◆ BRANO
L'indagine evidenzia come, negli ultimi vent'anni, il ricorso alla manodopera straniera nel settore agricolo si sia progressivamente accresciuto fino ad assumere le caratteristiche strutturali odierne e come, parallelamente all'intensificarsi del fenomeno, si debba riscontrare un ampliamento dei bacini di provenienza di pari passo ad una modifica dei flussi migratori.
L'ampliamento del fenomeno dimostrerebbe la scarsa attrattiva esercitata dal settore agricolo sui potenziali lavoratori autoctoni, delineando una complementarietà, e non una concorrenzialità, della manodopera straniera utilizzata.

◆ DATI
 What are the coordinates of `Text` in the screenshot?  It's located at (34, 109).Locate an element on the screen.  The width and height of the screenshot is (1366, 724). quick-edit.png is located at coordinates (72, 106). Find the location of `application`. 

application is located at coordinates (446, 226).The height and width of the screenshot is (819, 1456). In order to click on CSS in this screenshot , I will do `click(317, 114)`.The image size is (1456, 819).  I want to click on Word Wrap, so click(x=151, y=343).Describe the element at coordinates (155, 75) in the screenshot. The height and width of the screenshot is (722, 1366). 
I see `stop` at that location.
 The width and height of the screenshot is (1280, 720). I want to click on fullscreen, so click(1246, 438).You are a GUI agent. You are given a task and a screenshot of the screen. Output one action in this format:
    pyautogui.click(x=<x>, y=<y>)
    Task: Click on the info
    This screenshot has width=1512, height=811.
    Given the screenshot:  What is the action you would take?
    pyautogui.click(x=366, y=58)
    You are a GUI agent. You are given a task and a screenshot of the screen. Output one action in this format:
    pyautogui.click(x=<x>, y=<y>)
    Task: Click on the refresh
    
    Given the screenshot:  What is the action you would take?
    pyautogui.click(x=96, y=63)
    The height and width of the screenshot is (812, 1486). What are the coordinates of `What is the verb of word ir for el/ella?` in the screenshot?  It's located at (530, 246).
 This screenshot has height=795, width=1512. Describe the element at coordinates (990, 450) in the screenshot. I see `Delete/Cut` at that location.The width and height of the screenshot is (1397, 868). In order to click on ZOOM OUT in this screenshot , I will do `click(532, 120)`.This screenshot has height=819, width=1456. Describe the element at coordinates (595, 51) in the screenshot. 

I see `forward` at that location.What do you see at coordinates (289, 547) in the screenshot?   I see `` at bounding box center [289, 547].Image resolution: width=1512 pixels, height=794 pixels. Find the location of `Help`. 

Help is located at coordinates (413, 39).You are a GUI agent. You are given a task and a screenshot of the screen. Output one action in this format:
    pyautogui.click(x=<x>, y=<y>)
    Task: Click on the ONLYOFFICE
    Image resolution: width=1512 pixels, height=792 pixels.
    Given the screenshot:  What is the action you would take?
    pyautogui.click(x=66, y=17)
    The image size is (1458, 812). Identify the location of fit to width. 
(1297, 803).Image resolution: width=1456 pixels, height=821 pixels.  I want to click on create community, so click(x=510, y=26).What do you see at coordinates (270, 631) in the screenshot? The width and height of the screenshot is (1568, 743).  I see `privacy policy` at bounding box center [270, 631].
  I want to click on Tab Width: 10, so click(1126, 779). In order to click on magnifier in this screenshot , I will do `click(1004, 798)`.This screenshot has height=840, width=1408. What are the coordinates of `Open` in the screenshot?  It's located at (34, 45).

◆ COMPITO 1
Copia dal brano sulla manodopera straniera in agricoltura il passo che va da "L'indagine evidenzia come, negli" fino a "dei flussi migratori." incluso.
◆ COMPITO 2
Secondo il brano sulla manodopera straniera in agricoltura, che cosa dimostrerebbe l'ampliamento del fenomeno?
◆ COMPITO 3
Riprendi il brano sulla manodopera straniera in agricoltura e scrivine il seguito subito dopo la sua ultima frase.

◆ RISPOSTA 1
L'indagine evidenzia come, negli ultimi vent'anni, il ricorso alla manodopera straniera nel settore agricolo si sia progressivamente accresciuto fino ad assumere le caratteristiche strutturali odierne e come, parallelamente all'intensificarsi del fenomeno, si debba riscontrare un ampliamento dei bacini di provenienza di pari passo ad una modifica dei flussi migratori.

◆ RISPOSTA 2
La scarsa attrattiva esercitata dal settore agricolo sui potenziali lavoratori autoctoni.

◆ RISPOSTA 3
Questo ed altro ancora emerge dal Rapporto INEA, un contributo che attraverso l'analisi di quattro casi studio regionali: Piemonte, Toscana, Calabria e Puglia, dimostra come, nonostante le diversità regionali contraddistinguano la nostra agricoltura, vi sia un minimo comun denominatore, da Nord a Sud, nella necessità strutturale di ricorrere alla manodopera straniera e di come tale necessità potrebbe rivelarsi preziosa se fosse convertita come occasione di rinnovamento del capitale umano in agricoltura, condizione imprescindibile per lo sviluppo sostenibile delle nostre aree rurali.